A condominium is a legal description rather than a type of home. In a condominium each property owner owns some of the property outright (usually their individual unit) while the rest of the property is owned jointly with the other owners. The portions of the property, which are owned jointly, are referred to as common elements.
When a condominium is built, the developer must file two key documents called the declaration and the description. The Declaration includes a schedule showing the percentage of the common elements owned by each unit owner, which forms the basis of the calculation of the monthly maintenance fees paid by each owner. It also outlines the obligations of the condominium corporation, board and owners, including repair and maintenance responsibilities.
A condominium corporation is a non-profit corporation set up to manage the entire condominium property and any assets which the corporation may acquire (e.g. the unit where the superintendent resides, reserve fund investments, etc.).
Another important function of the corporation is to support residents' compliance with the requirements of the Condominium Act, 1998, the Declaration, By-Laws and Rules (see Rules and Legal page).
The corporation is governed by an elected Board of Directors (see below).
Property Management presides over the daily operation of the building including paying bills and managing building maintenance, repairs and housekeeping. They advise and support the implementation of Board decisions. Property Management also provides emergency after hours support to deal with non-emergency situations such as leaks, common elements damage or building mechanical failures (e.g. elevator breakdown, central heating/cooling failures etc.).
For information about our on-site property manager, please visit the contact page.
The condominium corporation's Board of Directors consists of five elected Directors:
At least one of the members of Board must be elected by the owners who reside in the building (known as the owner-occupied position).
Board members are elected at the corporation's Annual General Meetings on a staggered basis for a term of three (3) years.
Duties of the Board of Directors
The Board of Directors oversees the operation of the corporation as a whole, and is ultimately answerable to the owners. The Board has the final decision regarding how to best manage, allocate and use the finances of the corporation. The Board oversees the day-to-day operational support provided by Property Management and continually looks for opportunities to improve the common living environment.
Directors work as a group and can only approve items as a group. No individual Director can make a decision on his or her own. Directors can only carry out the business of the Board at a board meeting where there is a quorum. A quorum is three directors unless the By-Laws require a larger number.
The specific duties of the Board and the corporation (which is made up of all owners of the 169 units), are found in By-Law #1 of the condominium documents. Directors carry out such duties including, but not limited to, managing and administering the business and finances of the corporation, dealing with all legal matters of the corporation and supporting compliance with the Rules, By-Laws and Declaration of the corporation.

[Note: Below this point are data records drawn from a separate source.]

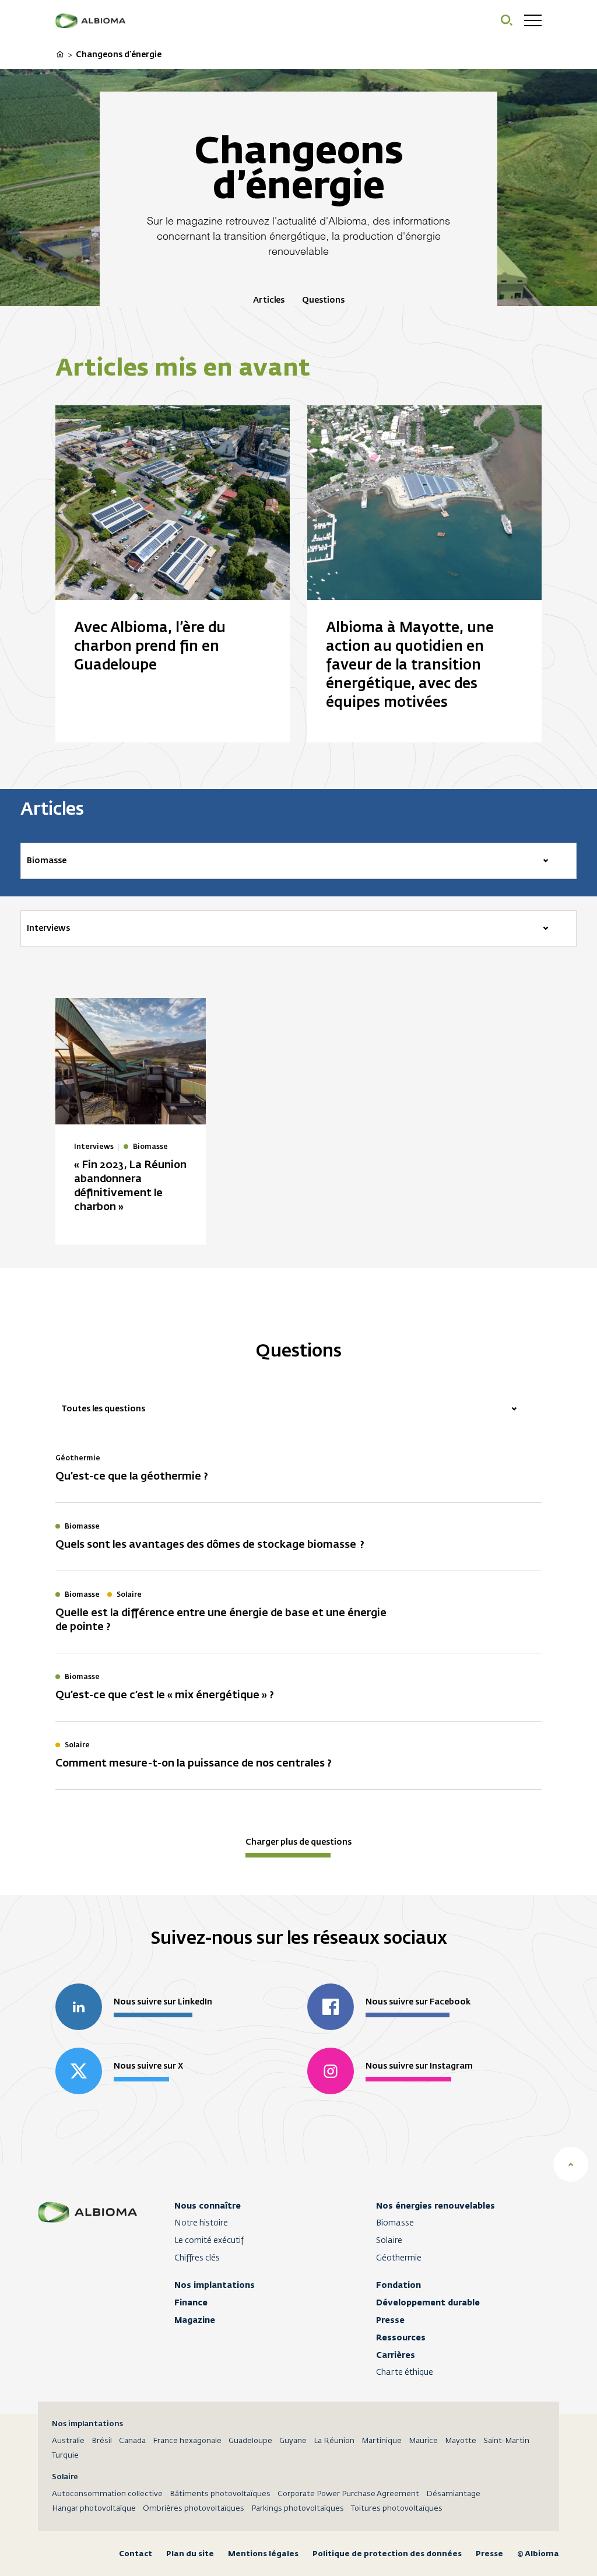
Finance (191, 2302)
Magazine (194, 2320)
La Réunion (334, 2441)
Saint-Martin (506, 2441)
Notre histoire (201, 2223)
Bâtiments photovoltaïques (220, 2494)
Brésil (102, 2441)
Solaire (389, 2241)
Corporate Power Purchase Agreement (348, 2494)
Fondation (398, 2285)
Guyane (293, 2441)
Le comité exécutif (209, 2241)
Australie (68, 2441)
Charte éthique (404, 2372)
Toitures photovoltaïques (397, 2508)
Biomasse (395, 2223)
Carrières (395, 2355)
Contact (135, 2553)
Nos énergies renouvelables (435, 2206)
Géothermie (399, 2258)
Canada (132, 2441)
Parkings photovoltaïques (297, 2508)
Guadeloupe (250, 2441)
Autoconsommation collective (107, 2494)
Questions (323, 300)
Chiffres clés (197, 2258)
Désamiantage (453, 2494)
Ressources (401, 2337)
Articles (269, 300)
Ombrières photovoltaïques (193, 2508)
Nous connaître (207, 2206)
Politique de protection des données (387, 2553)
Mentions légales (263, 2553)
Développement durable (428, 2302)
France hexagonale (187, 2441)
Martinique (381, 2441)
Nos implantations (214, 2285)
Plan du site (190, 2553)
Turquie (65, 2455)
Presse (390, 2320)
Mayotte (460, 2441)
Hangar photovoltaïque (94, 2508)
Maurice (423, 2441)
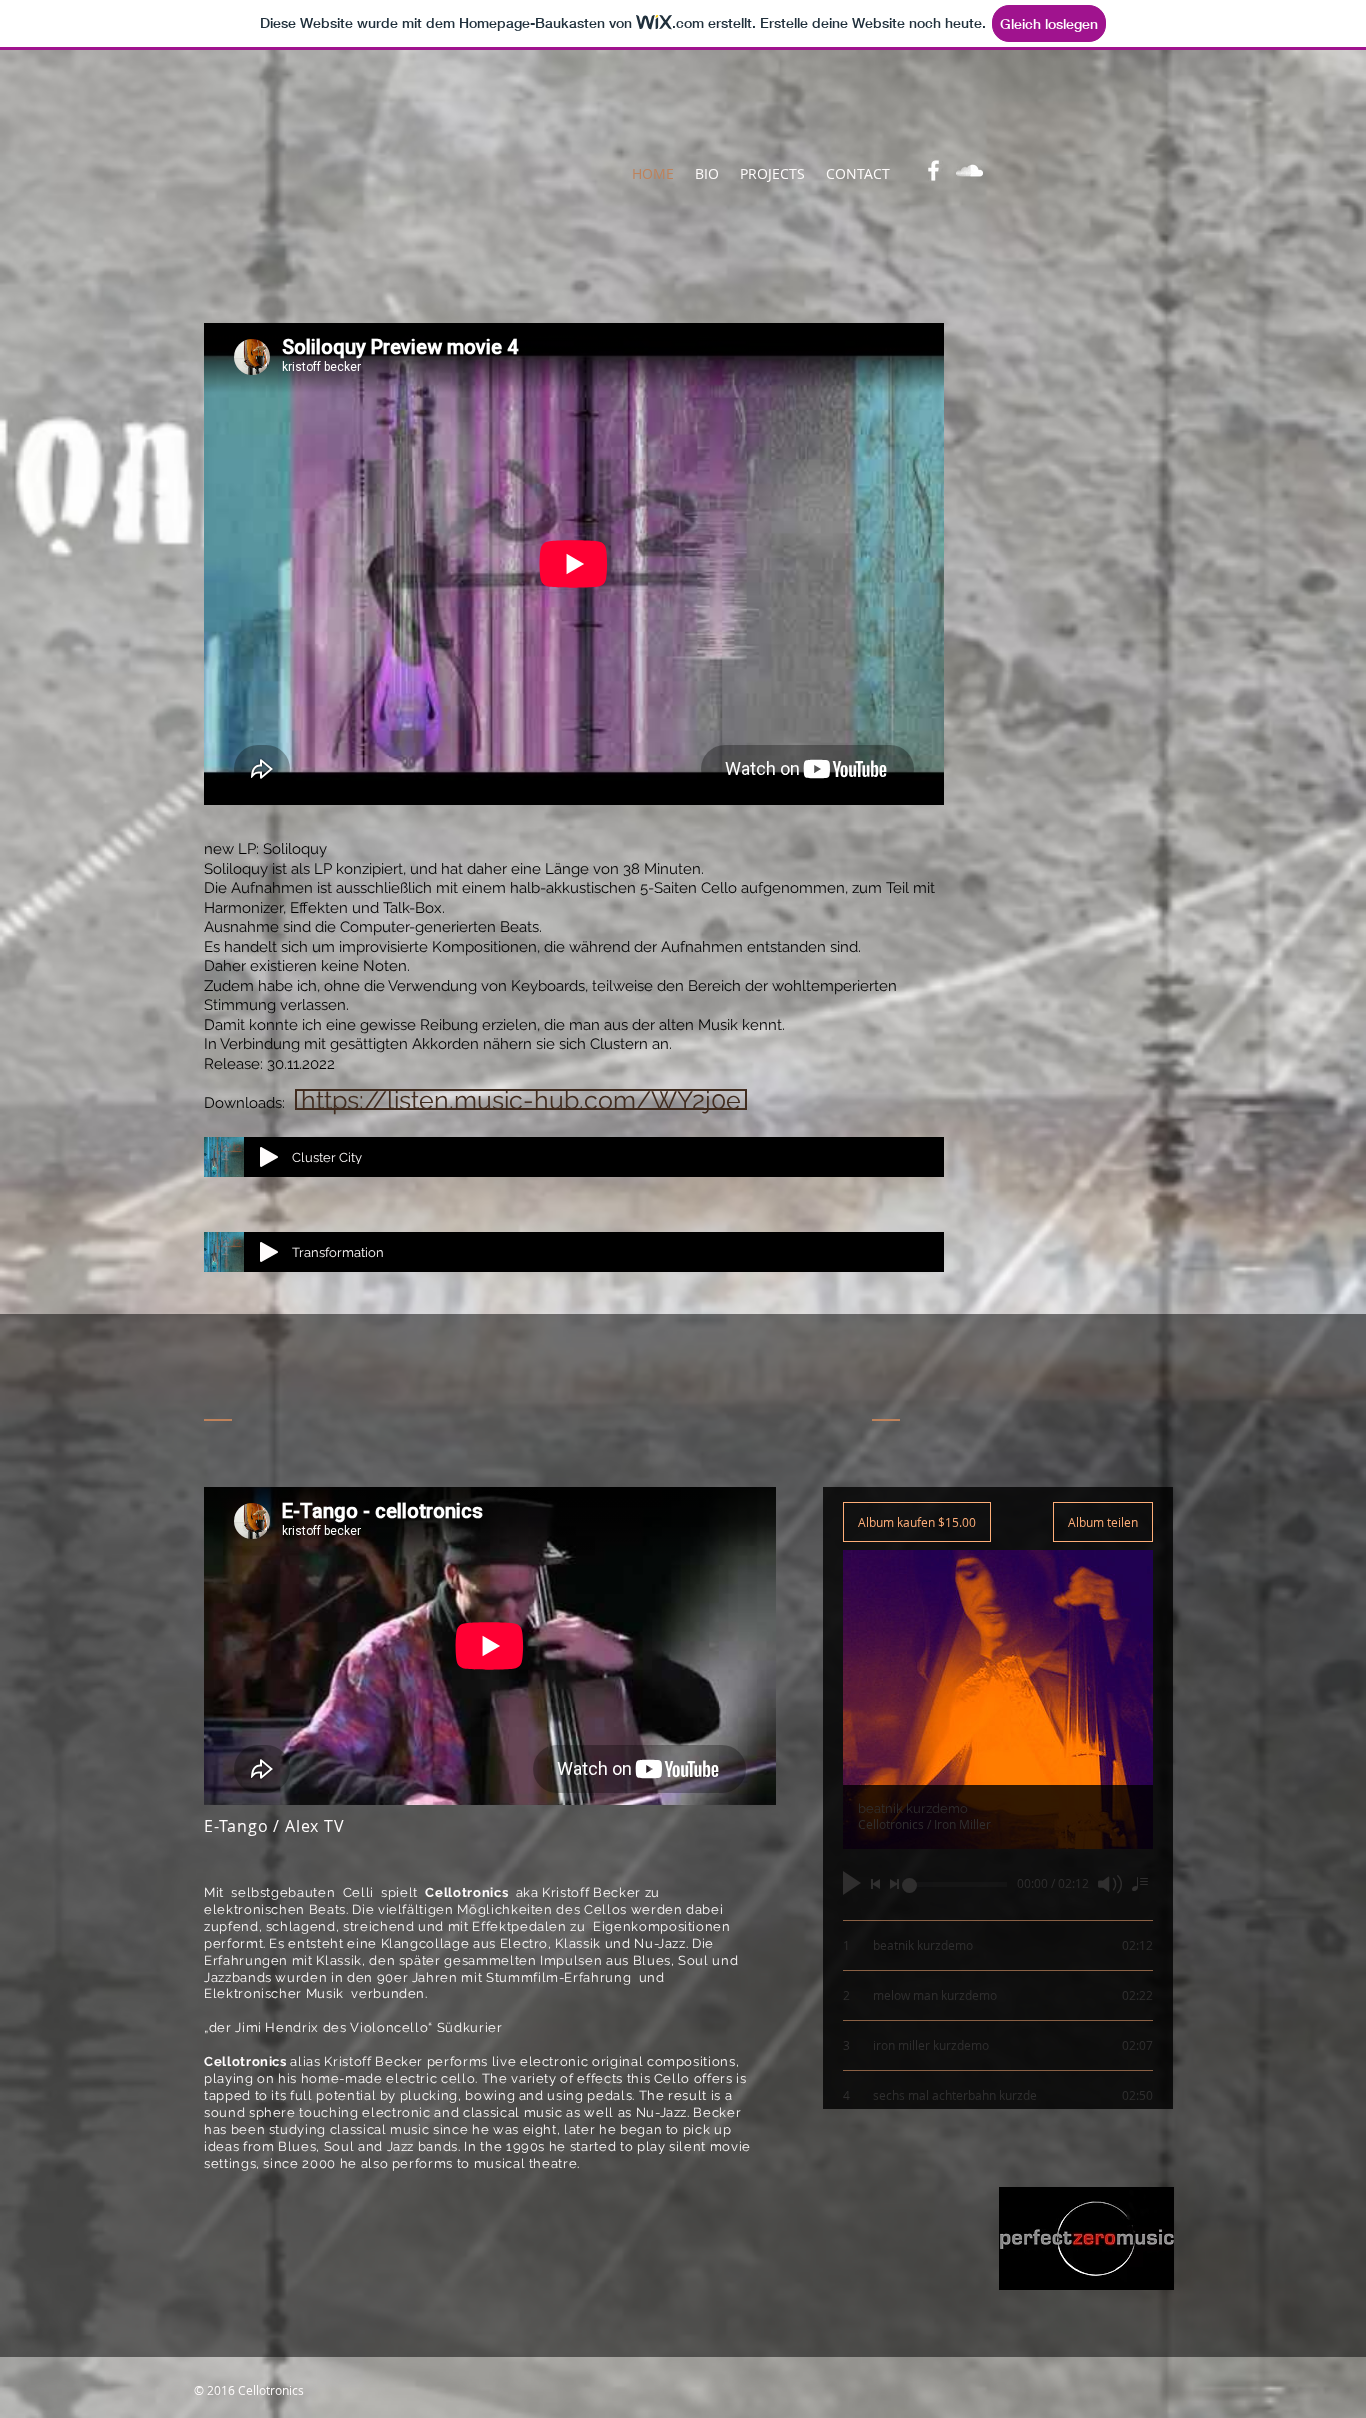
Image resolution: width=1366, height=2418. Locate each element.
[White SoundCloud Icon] (969, 170)
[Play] (269, 1157)
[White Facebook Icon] (933, 170)
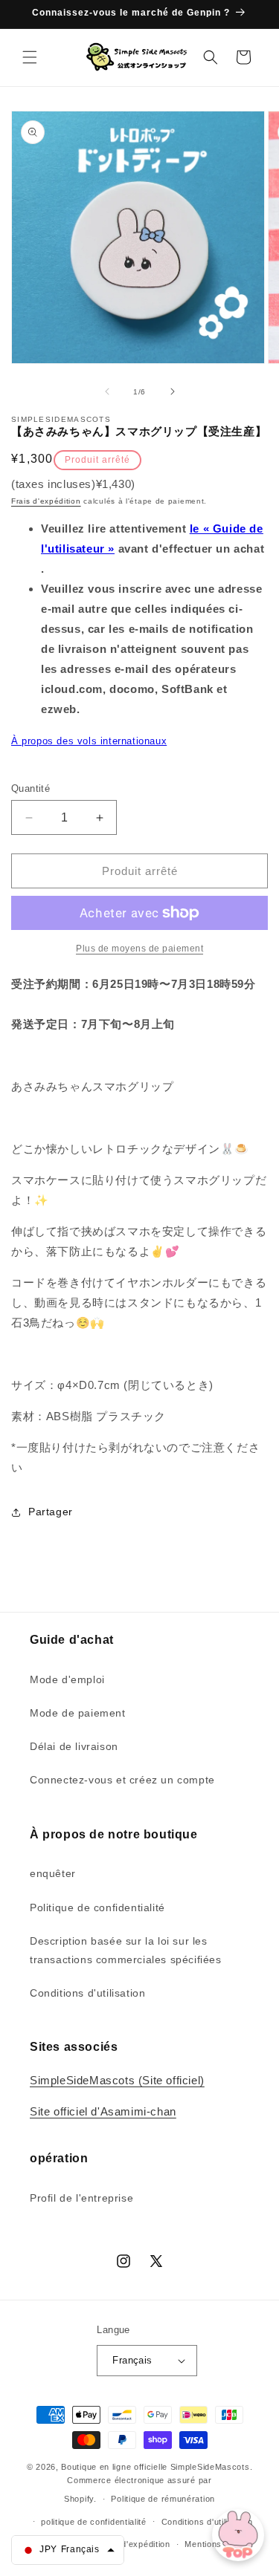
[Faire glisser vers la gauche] (107, 391)
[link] (139, 948)
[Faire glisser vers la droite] (172, 391)
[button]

Contacting the Board of Directors
Directors should not be approached or contacted for issues that the Property Manager and/or Superintendents are contracted to do, such as housekeeping and administrative issues or complaints about noise and other disturbances.
Board members are volunteers and do not get paid. They, like other owners, want and are entitled to reasonable enjoyment of their units and the building's common elements. Please do not approach or harass any of the directors with complaints or concerns about a situation in the building and/or a decision made by the Board. Any complaints to the Board should be in writing and placed in the suggestion box located in the mail area or given directly to the Property Manager.
A condominium corporation is required by law to operate with a balanced budget. To sustainably finance the operating expenses of the corporation all owners are required to pay monthly common expenses fees (a.k.a. "maintenance fees"). Examples of these expenses include utility bills, maintenance costs, property management, insurance, salaries, improvements and upgrades.
The amount of the fee is based on an annual budget forecast for these expenses. The fee for each individual unit is apportioned based on the relative physical size of each unit specified in the allocations factors in the Declaration.
The law requires the corporation to contribute a portion of these fees to a Reserve Fund, which is a special fund set up to pay for major repairs and renovations that are anticipated or may be needed in the future. A special report known as a Reserve Fund Study is prepared on a regular basis for the corporation. This report predicts a maintenance schedule for major items and calculates the amount of money that the corporation will contribute each year to cover these future costs. A Reserve Fund Study helps eliminate the need for special assessments, which is an extra bill to owners to cover expenses.
If the Board has over-estimated common expenses, there is no direct refund to the owners. Instead, the surplus must be applied to future common expenses or paid into the Reserve Fund. If an owner does not pay their portion of the common expenses, the corporation can place a lien against their unit that could lead to sale of their unit to cover their expenses.
The responsibilities regarding repairs and maintenance are outlined in the Declaration.